> **PROVIDED TEXT**:
*****
7:45 p.m.
Well, that was a calm, cool indifferent sort of letter, wasn’t it? Listen, mon ami, and you will understand why I wrote it. First, for nearly a long dreary week I’ve been mentally gone – now it’s turned into physical ailments. First among these is my back. I’ve been taking some pretty hard exercise lately in swimming and I’ve enjoyed it. Of course, not eating as I should has been a drawback on strength. Don’t begin that I should eat, I won’t. It will have to be choked down me, but possibly the worstpain is because a lady wanted to try a new stunt – to pull me onto the side of the pool. Instead of 3 counts I understood 2 – and pulled myself up when she went down and hit my back. I did that twice and I bruised my back. My chest feels absolutely numb, today, too. I burnt one finger this morning. I have a cold + a terribly sore throat. Now, perhaps you can understand why I wrote like I did. Excuse me, Fred, I’m not indifferent at all. You know it. Perhaps you will realize how I felt when I found that you wouldn’t like to come home a week sooner. I assure you, Gras Garçon, I was thinking of you – entirely – as for me + my worries. They were just pretty big when I wrote and they’re not so important.
You would have been such a big comfort to me during the past week when things weren’t worth 2 cents worth of dog meat without the bone – and not even a letter! ‘Atta boy, little one, that’t the way to lose friends.
*****
Interface element records:
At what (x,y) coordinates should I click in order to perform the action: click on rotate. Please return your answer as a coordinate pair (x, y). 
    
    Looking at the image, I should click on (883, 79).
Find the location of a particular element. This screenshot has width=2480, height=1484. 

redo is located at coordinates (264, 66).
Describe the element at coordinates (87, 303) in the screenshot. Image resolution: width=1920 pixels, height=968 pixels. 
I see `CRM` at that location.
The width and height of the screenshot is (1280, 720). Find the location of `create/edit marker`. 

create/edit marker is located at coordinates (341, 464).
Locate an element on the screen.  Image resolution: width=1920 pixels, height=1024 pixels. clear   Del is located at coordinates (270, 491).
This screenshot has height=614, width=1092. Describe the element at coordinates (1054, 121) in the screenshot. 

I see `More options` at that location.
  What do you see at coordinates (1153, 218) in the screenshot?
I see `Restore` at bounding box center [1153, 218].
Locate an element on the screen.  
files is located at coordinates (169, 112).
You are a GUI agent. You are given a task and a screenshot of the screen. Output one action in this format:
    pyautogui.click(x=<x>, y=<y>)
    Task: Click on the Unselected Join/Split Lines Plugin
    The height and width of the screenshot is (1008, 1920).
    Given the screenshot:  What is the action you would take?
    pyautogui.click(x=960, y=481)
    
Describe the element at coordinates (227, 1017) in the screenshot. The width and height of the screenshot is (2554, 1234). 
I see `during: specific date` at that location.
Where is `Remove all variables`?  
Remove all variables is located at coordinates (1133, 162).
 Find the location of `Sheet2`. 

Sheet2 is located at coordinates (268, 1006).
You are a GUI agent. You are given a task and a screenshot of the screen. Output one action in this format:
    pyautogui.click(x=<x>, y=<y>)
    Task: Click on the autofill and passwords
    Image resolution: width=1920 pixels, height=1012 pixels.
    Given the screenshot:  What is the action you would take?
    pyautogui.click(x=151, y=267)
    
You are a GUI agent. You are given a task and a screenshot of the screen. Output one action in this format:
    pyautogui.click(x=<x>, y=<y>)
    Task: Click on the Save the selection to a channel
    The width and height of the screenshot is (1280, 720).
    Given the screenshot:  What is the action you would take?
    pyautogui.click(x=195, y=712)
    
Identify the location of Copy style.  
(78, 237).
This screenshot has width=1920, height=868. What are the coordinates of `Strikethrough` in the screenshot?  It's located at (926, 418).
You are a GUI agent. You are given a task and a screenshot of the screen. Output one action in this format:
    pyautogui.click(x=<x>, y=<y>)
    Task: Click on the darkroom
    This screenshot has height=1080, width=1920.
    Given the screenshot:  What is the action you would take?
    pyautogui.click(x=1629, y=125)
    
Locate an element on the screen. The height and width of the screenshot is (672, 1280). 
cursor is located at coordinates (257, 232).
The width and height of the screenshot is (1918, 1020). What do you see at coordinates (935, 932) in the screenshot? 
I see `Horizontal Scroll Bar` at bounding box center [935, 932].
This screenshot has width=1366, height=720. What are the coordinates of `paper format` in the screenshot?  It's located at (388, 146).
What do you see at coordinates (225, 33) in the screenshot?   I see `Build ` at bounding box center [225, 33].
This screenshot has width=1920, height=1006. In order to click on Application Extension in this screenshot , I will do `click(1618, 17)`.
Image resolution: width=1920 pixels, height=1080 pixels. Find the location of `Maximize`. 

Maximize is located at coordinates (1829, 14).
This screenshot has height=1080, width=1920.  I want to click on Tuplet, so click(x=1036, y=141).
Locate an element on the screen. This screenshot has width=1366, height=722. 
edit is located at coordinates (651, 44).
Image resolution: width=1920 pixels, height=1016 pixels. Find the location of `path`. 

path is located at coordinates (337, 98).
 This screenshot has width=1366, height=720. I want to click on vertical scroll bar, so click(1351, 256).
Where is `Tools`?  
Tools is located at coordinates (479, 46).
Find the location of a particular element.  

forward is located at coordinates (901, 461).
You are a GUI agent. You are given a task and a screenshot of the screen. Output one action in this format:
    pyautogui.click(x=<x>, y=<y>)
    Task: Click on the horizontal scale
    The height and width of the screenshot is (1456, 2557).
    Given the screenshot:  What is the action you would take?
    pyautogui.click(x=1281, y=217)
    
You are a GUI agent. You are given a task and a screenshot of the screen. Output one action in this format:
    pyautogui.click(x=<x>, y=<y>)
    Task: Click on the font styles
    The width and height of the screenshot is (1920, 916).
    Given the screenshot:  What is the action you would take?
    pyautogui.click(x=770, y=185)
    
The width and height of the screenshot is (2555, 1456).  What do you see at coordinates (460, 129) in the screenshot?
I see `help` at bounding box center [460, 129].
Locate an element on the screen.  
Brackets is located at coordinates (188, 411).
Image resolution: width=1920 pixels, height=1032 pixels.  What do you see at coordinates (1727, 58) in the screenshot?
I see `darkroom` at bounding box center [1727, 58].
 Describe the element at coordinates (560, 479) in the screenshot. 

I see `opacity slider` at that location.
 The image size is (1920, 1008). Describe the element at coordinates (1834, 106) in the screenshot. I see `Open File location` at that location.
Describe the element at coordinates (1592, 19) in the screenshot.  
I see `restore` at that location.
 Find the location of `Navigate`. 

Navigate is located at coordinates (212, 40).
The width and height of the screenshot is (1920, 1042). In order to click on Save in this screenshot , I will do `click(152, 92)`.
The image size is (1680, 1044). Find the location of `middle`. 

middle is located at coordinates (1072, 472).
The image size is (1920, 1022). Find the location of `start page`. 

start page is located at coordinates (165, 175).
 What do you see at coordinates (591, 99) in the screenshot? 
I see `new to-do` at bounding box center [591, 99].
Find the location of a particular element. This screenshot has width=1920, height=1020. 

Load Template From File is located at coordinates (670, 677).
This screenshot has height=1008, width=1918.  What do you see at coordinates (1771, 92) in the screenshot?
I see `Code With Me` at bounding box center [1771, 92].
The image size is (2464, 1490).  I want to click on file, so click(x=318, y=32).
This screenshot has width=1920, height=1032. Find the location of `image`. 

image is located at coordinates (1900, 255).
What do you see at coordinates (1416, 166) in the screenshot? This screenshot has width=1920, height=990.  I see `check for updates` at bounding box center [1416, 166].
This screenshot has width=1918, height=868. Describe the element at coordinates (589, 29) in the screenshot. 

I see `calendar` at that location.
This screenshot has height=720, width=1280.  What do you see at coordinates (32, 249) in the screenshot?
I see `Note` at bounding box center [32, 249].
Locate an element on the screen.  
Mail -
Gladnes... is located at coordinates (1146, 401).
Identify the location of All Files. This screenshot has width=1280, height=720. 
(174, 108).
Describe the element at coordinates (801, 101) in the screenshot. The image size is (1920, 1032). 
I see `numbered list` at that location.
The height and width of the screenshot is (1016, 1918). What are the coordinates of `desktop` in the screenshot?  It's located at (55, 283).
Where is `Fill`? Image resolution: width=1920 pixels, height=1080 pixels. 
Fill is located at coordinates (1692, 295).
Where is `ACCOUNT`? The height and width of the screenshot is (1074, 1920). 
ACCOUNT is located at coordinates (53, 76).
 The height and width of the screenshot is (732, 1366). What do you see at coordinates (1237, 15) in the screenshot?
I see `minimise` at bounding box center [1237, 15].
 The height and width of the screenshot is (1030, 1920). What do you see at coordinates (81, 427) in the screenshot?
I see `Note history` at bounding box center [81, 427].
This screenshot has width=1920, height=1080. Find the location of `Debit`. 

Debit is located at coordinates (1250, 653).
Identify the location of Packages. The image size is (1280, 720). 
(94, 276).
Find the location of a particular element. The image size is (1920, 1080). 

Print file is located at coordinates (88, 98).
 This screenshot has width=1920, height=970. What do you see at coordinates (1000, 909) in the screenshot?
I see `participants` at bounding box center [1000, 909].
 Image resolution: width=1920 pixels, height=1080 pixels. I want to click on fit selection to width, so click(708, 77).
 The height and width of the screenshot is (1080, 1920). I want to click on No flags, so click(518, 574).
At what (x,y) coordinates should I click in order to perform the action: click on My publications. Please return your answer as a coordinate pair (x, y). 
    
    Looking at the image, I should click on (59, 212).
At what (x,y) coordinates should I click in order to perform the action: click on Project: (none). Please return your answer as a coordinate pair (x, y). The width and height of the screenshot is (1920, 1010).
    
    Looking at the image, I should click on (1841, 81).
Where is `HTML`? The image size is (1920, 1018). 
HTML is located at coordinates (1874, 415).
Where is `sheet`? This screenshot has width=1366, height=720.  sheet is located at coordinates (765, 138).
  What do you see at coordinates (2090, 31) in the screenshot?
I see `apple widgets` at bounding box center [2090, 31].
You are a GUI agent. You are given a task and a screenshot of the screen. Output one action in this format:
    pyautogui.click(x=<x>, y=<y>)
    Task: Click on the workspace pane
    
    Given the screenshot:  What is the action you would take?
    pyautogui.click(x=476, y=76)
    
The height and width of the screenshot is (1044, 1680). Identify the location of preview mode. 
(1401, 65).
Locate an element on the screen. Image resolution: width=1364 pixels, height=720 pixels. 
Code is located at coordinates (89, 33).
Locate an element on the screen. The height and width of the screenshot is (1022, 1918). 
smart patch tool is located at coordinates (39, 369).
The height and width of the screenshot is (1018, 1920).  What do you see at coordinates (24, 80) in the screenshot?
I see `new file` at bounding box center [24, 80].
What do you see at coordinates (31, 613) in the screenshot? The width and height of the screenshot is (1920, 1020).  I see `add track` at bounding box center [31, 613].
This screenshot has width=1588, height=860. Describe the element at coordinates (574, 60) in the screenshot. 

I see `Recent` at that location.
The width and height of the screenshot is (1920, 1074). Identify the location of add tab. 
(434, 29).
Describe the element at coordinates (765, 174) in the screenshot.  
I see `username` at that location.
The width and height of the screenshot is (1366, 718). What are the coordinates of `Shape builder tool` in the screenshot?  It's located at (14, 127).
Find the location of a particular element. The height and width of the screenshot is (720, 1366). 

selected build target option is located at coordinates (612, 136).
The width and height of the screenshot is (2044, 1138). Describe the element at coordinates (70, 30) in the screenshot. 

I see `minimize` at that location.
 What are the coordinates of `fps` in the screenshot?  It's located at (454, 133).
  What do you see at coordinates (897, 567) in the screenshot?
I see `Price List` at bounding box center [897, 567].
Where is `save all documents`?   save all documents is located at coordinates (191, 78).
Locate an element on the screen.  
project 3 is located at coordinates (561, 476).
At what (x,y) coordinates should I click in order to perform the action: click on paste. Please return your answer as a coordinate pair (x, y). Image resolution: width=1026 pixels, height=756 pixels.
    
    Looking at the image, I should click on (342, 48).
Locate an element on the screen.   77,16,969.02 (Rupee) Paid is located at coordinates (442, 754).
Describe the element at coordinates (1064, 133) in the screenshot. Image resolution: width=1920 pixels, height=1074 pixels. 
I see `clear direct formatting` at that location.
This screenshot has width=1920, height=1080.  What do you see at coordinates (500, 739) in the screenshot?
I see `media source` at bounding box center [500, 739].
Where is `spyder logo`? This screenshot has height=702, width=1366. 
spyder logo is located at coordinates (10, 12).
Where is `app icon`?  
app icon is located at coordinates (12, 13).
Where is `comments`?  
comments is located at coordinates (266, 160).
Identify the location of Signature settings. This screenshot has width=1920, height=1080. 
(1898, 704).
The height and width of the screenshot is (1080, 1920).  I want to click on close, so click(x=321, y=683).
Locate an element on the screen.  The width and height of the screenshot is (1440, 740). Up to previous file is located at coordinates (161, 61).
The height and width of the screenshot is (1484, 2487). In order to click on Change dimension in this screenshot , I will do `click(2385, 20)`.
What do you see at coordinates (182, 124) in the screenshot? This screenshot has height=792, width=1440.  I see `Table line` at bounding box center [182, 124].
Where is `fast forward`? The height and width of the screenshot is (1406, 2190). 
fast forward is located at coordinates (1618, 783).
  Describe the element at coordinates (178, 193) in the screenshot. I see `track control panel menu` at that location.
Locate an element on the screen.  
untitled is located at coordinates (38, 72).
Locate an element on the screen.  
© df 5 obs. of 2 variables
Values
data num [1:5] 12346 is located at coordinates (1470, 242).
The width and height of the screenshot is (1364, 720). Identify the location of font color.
*****
> **GOALS**:
- 1) In the letter, what did the writer burn that morning?
- 2) Echo the part of the letter that opens with the words containing "You would have" and closes with "to lose friends.", word for word.

> **RESPONSE LIST**:
- 1) One finger.

- 2)
You would have been such a big comfort to me during the past week when things weren’t worth 2 cents worth of dog meat without the bone – and not even a letter! ‘Atta boy, little one, that’t the way to lose friends.